Now we put the key over the strip, fully coincident with one of the instances of the alphabet (the first letter of the key beside the A letter of the alphabet). The first letter of both are marked with a pointer, say a bean or a coin:

      ·
      R Q G N Y P H I T M D B C E J K Z F A U X W O V L S
... Z A B C D E F G H I J K L M N O P Q R S T U V W X Y Z
      ·

Procedure

Now we move the upper pointer one position to the right (in case of overflow go to the begining) and rise the pointed letter (Q); then we move the lower pointer to the position represented by this one on the lower alphabet, and rise the upper letter (Z). This can be summarize in the following figure:

        Q                             Z
      R · G N Y P H I T M D B C E J K   F A U X W O V L S
... Z A B C D E F G H I J K L M N O P Q R S T U V W X Y Z
                                      ·

Both letters [Q,Z] are interchanged and their values added modulo 26: $16 + 25 \mod 26 = 15$ (this addition can be done with a table, as mentioned), so Q + Z = P. We look for P in the lower alphabet and selects the upper letter as output:

        ·                           *  
      R Z G N Y P H I T M D B C E J K Q F A U X W O V L S
... Z A B C D E F G H I J K L M N O P Q R S T U V W X Y Z
                                    ^ ·

So, we get K as the output and we use it to mask the first plaintext letter.

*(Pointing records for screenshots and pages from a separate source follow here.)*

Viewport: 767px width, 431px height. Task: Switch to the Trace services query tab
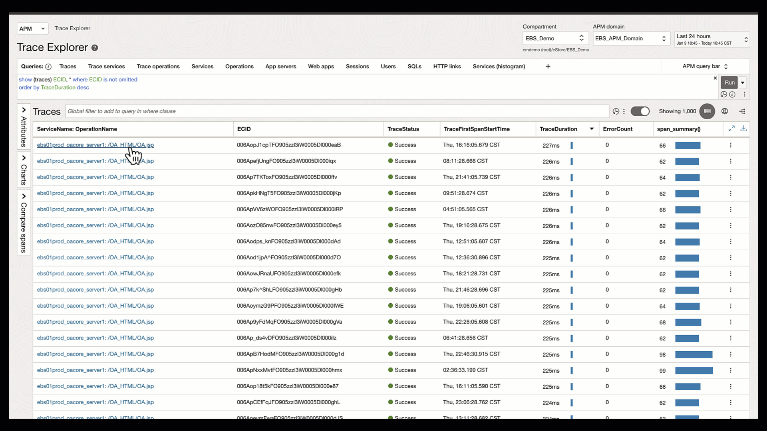106,67
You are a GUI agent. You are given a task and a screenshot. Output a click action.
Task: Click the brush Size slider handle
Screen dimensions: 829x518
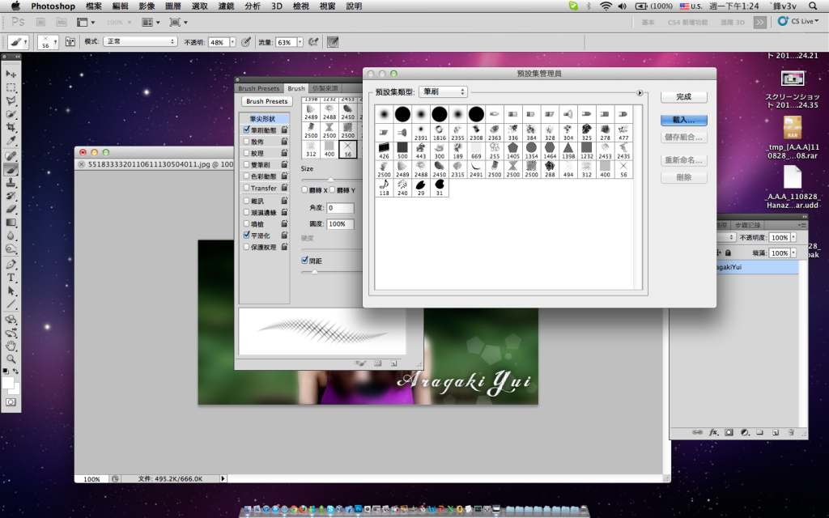click(329, 179)
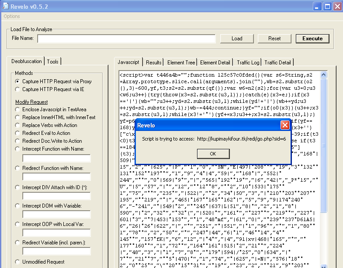Switch to the Tools tab

pos(53,62)

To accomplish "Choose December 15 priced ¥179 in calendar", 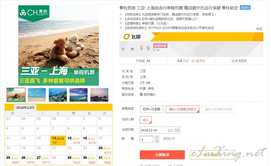I will click(x=73, y=140).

The last step is to shift the paper strip (lower alphabet) in such a way that an A is placed besides the lower pointer:

        ·                              
      R Z G N Y P H I T M D B C E J K Q F A U X W O V L S
... J K L M N O P Q R S T U V W X Y Z A B C D E F G H I J K ...
                                      ·

Then we are ready for the next iteration.

Pseudocode

If we translate to computer language this procedure, it shows a tiny deviation from standard RC4 algorithm as shown earlier in this post. This is the new algorithm:

i := 0
j := 0
while GeneratingOutput {
    k : = j
    i := (i + 1) mod 26
    j := (j + S[i]) mod 26
    swap values of S[i] and S[j]
    T := S[(S[i] + S[j] + k) mod 26]
    output T
}

I think this modification adds nothing (good or bad) to the security of the algorithm but makes it friendly por p&p implementation.

Key schedule

In this p&p version there is no need of a key schedule. The alphabet permutation can be transmitted as a key. Nevertheless it is possible to use a numeric key to obtain a permutation from it. The number of permutations is $26!$ and, if you want to set the initial positions of counter as part of the key then $(26!)26^2$ is the number of all possible combinations. So $\log_2 \left( 26! \times 26^2 \right) \simeq 98\,\mathrm{bits}$; a random number of 98 bits can be used to calculate an initial state setting.

A small challenge

Now I propose a small challenge: with the key given in the example I encrypted a text as:

ZDNSG FRZFF KJFTS QIGEY C 

What is the original plaintext?

Conclusion

Due to the simple RC4 design it is possible to build over it a p&p cipher with a typical 26-letter alphabet. The key space is 98 bit large —not too bad for a toy cipher— and key schedule is not needed. But other weakness of original RC4 (say, the imperfect random oracle behavior) can be amplified because of the shrinked alphabet.


P.S. 2016-11-04 Johannes Bauer gently provided a nice python program to test the algorithm.